Perché gli investitori non sono preoccupati?

- 01/03/2013
Per motivi inspiegabili, il mercato sembra ignorare il “sequestro” che entrerà in vigore stasera, con l’economia che ne risulterà pesantemente impattata. Secondo le stime il PIL si ridurrà dello 0.6%, con la perdita di almeno 750 mila posti di lavoro, se non di più. Anche se si dovesse raggiungere un accordo per evitare il “sequestro”, un conseguente aumento di imposte, o taglio di altre spese pubbliche da parte del governo, impatterebbe negativamente sulla crescita economica.
Per l’intero 2013, il consenso raccolto da CNBC parla di un PIL in crescita compresa fra il 2.1 e il 2.9%. L’economia è cresciuta dell’1.8% nel 2011 e del 2.2% nel 2012; nel quarto trimestre dello scorso anno in particolare è cresciuta appena dello 0.1%. Per cui la generalità si aspetta un’economia di gran lunga più tonica quest’anno: una previsione da prendere con le pinze, dal momento che le stime ufficiali si sono sempre rivelate superiori al previsto negli ultimi tre anni.
Abbiamo già spiegato in passato che ci sono soltanto quattro modi per incidere sull’economia: i consumi delle famiglie, gli investimenti delle imprese, l’interscambio commerciale con l’estero e la spesa pubblica. L’incremento effettivo delle imposte a gennaio, assieme all’aumento della benzina, avranno un impatto significativo sulla spesa per consumi. Inoltre, le imprese continuano ad impiegare la liquidità a disposizione per comprare azioni proprie, evitando di porre in essere nuovi investimenti. La bilancia commerciale è migliorata, ma è un fattore relativamente trascurabile. E la spesa pubblica dovrà ridursi, in previsione del dibattito sul debito federale previsto per maggio.
Si capisce che la borsa è tenuta in piedi dalle manipolazioni della Federal Reserve, che interviene sulla parte lunga della curva dei rendimenti. Questa settimana il governatore Bernanke ha testimoniato davanti al Congresso, difendendo il QE malgrado alcuni mal di pancia in seno al direttorio. Ma tutte le rassicurazioni sono efficaci soltanto se effettivamente stimolano l’economia.
Se invece continuiamo ad aumentare le imposte, i consumi saranno impattati negativamente, e se tagliamo la spesa per consumi, essa frenerà il PIL. Dal momento che abbiamo già tagliato 2500 miliardi dal bilancio federale, con la possibilità di arrivare fino a 4 trilioni di dollari, l’impatto sull’economia sarà considerevole.
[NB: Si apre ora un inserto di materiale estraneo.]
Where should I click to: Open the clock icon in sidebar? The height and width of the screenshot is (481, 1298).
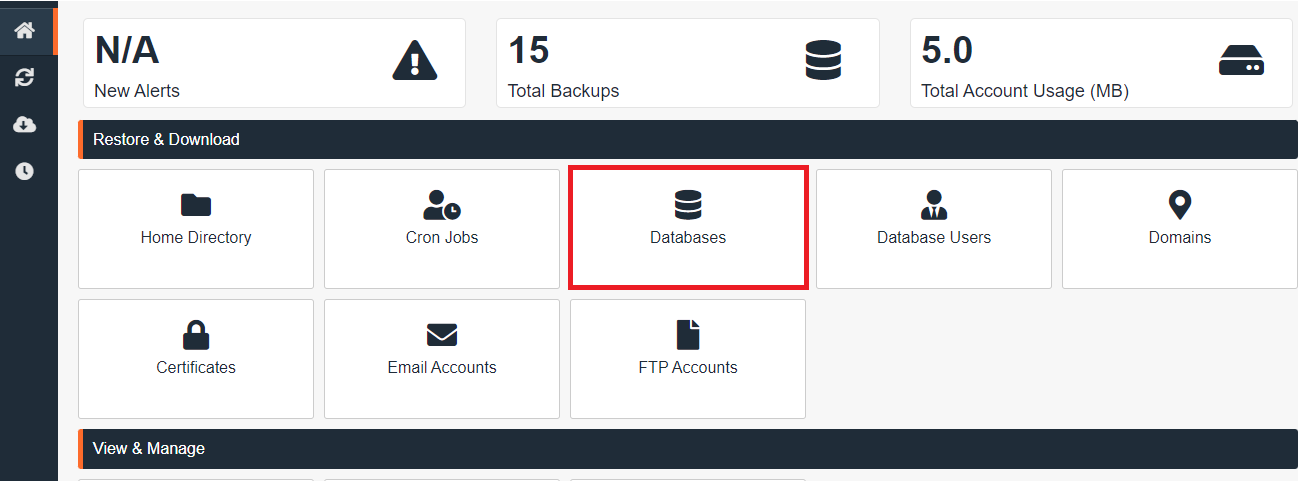coord(25,171)
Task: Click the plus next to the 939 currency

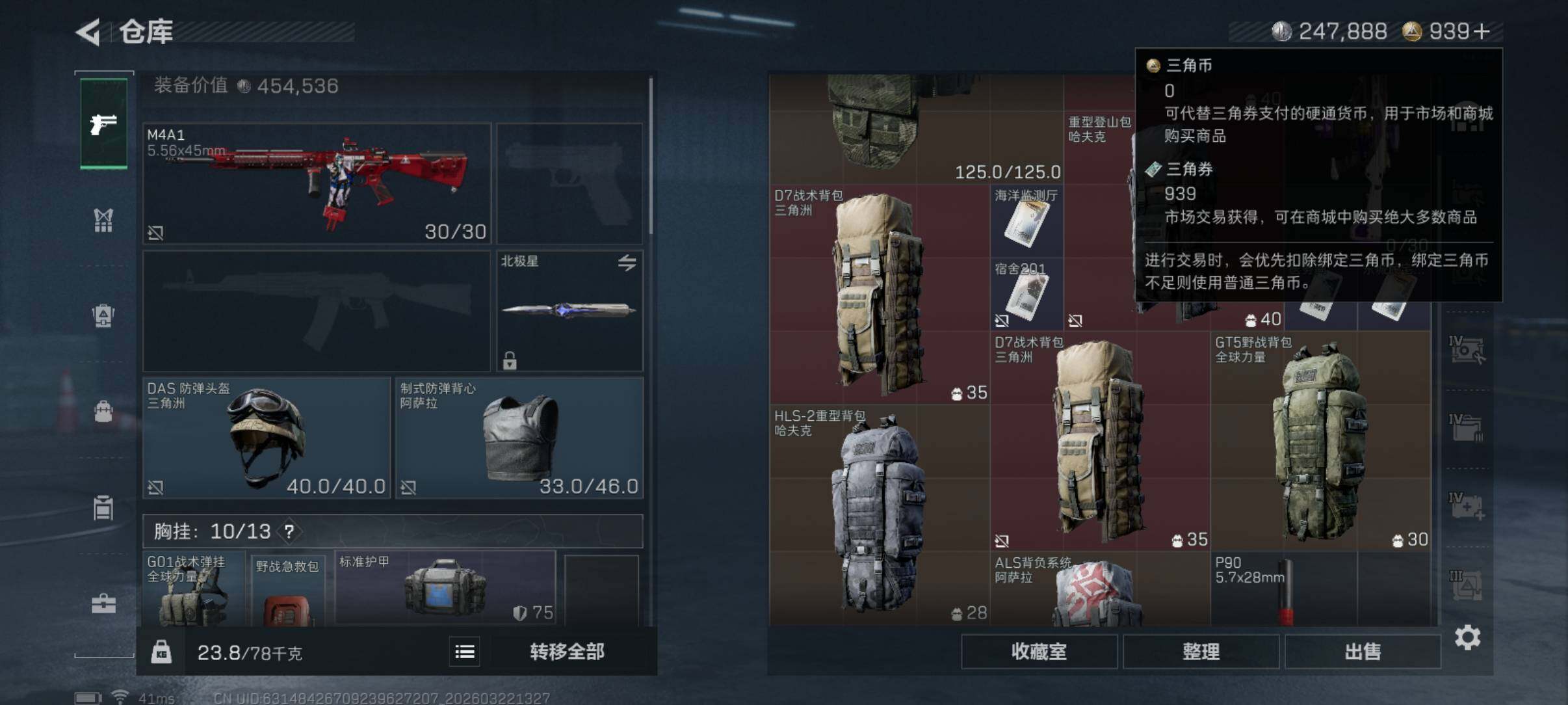Action: point(1482,31)
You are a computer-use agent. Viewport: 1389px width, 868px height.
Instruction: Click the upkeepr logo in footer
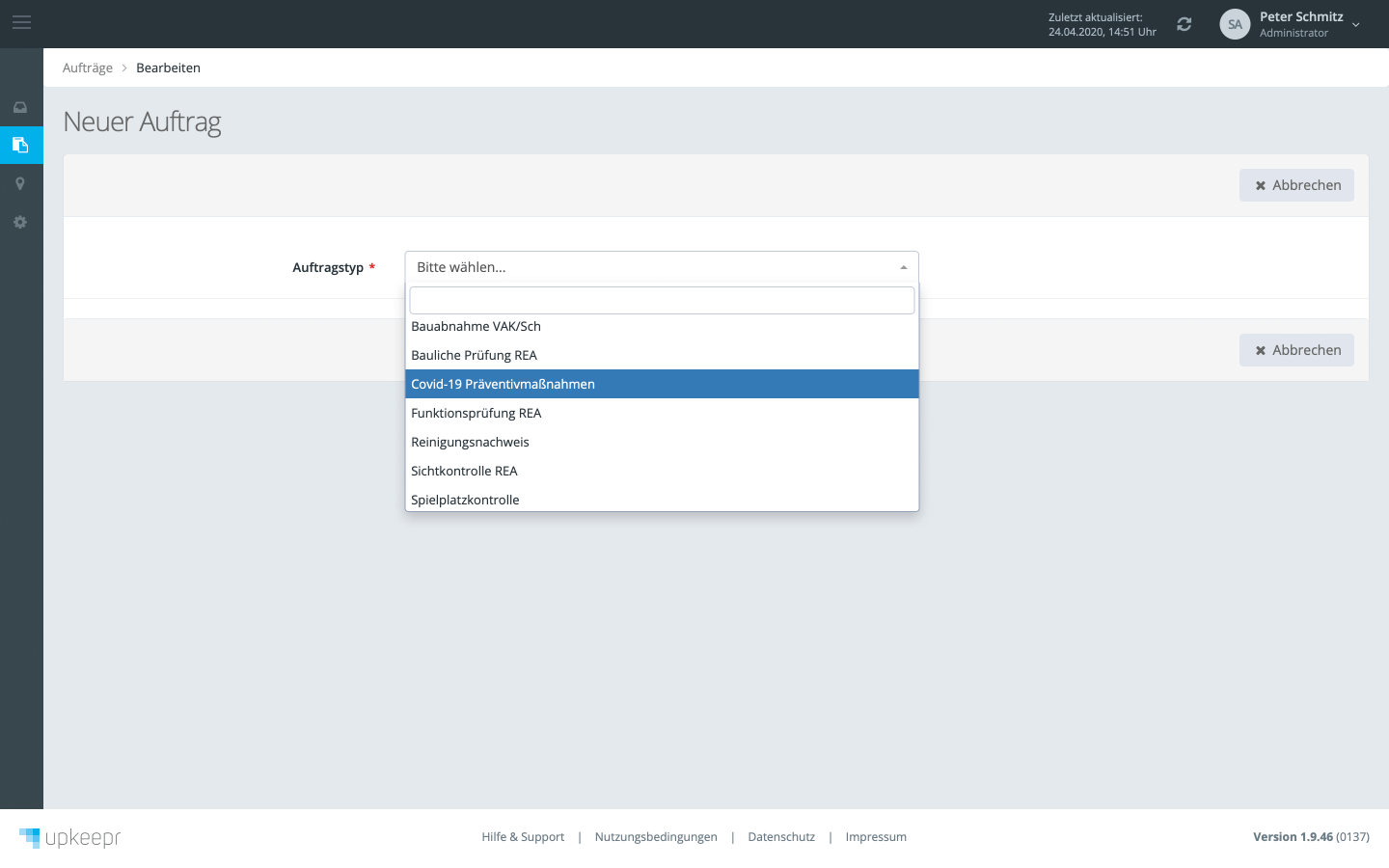[70, 837]
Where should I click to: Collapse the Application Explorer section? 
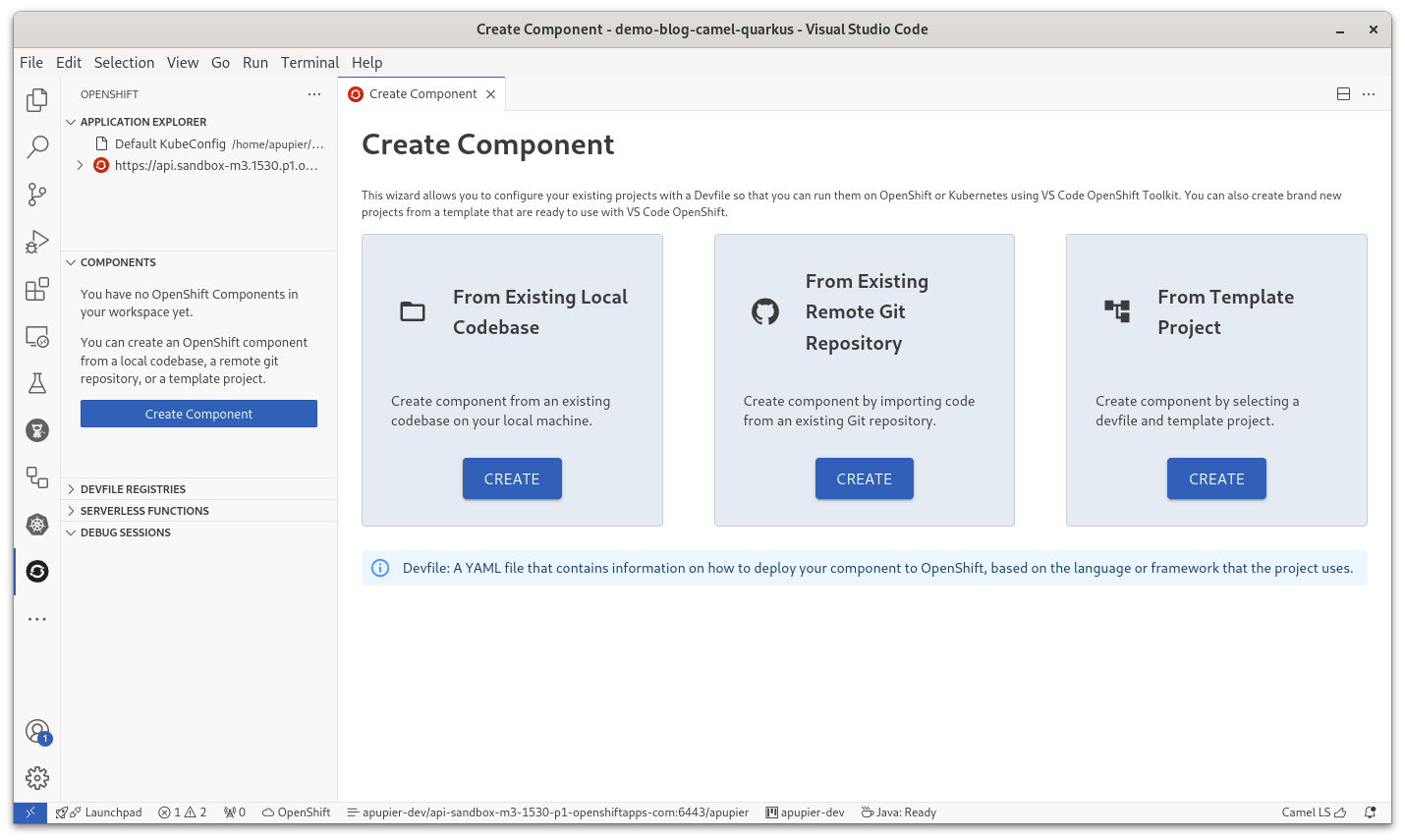[x=70, y=121]

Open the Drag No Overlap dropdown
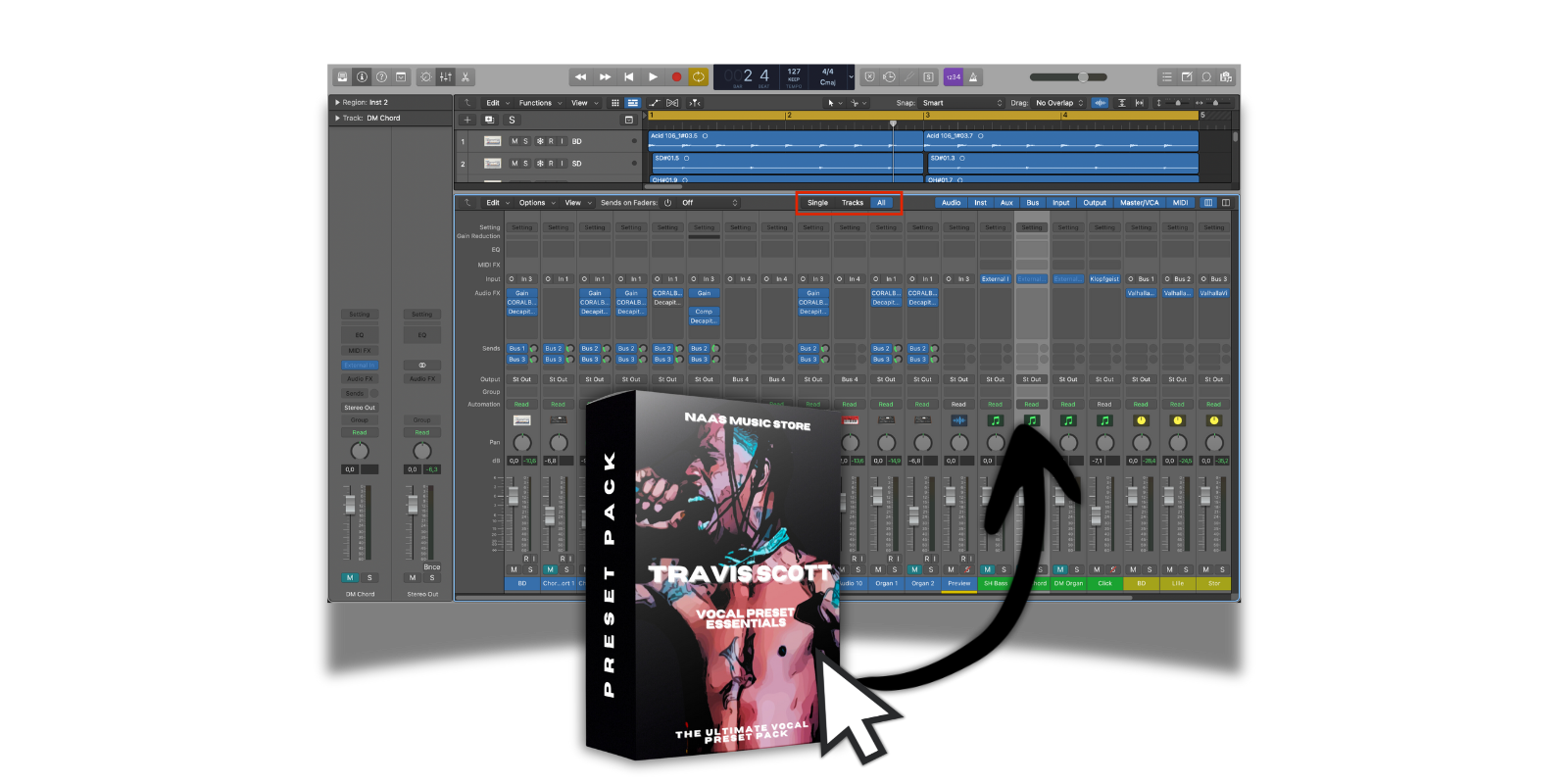[1059, 103]
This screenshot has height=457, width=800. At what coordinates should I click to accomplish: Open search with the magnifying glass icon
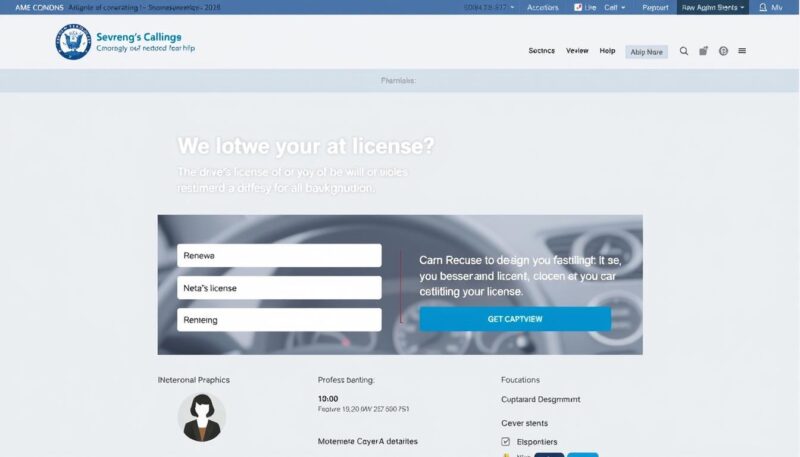684,51
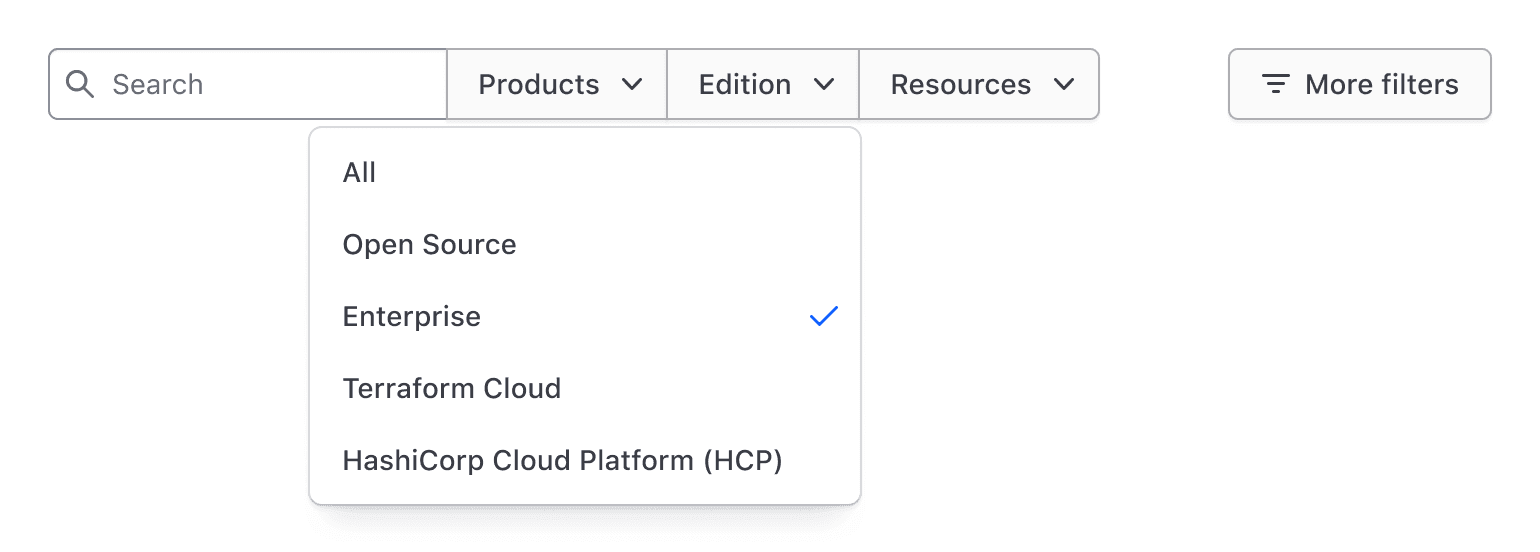Uncheck the selected Enterprise option

coord(412,317)
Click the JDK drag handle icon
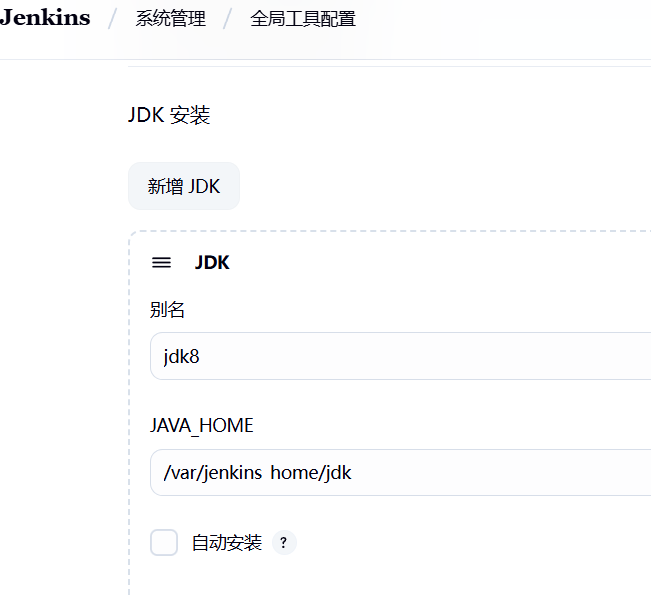Screen dimensions: 651x598 pos(161,263)
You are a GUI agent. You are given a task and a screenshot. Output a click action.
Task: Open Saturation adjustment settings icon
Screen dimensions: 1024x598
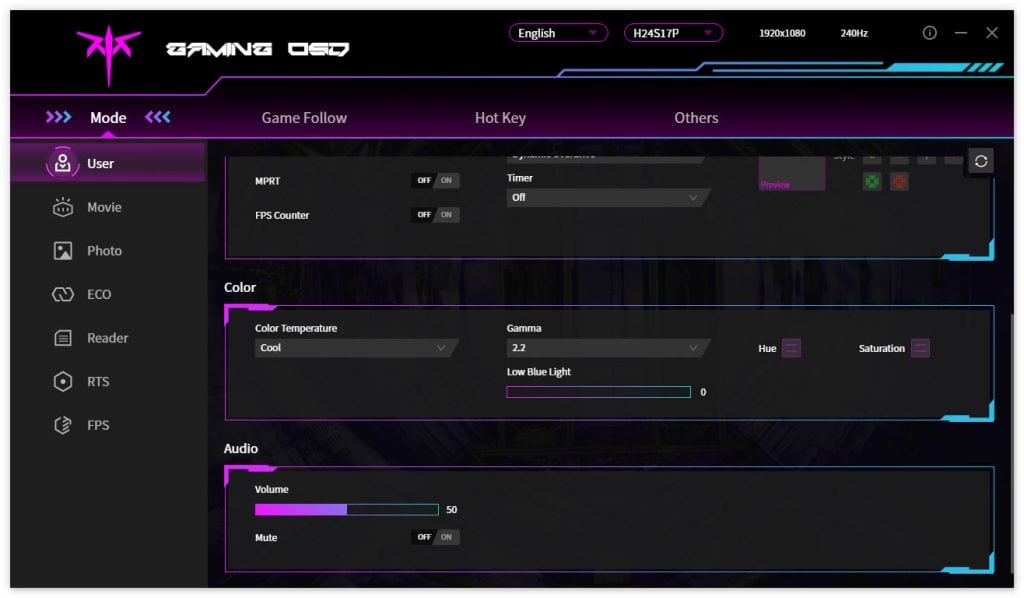click(x=920, y=348)

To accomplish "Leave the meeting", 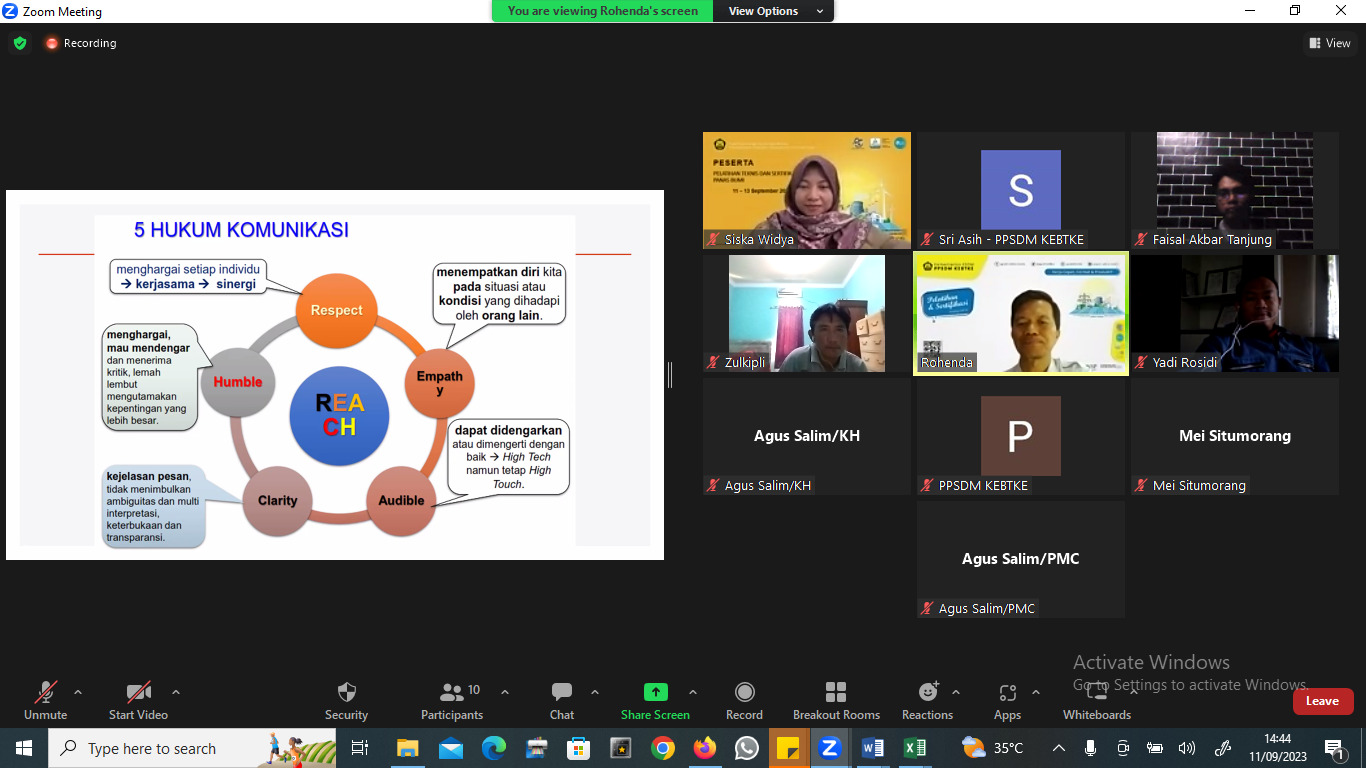I will [1322, 701].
Una prova se ne è avuta con il taglio della spesa per la difesa del 22%, che ha inciso pesantemente sul PIL dello scorso quarto trimestre. Tutto ciò non fa che aumentare le probabilità di una recessione; anche severa. Alla luce del rialzo del mercato in questi primi due mesi dell’anno, ci chiediamo perché gli investitori non risultino preoccupati.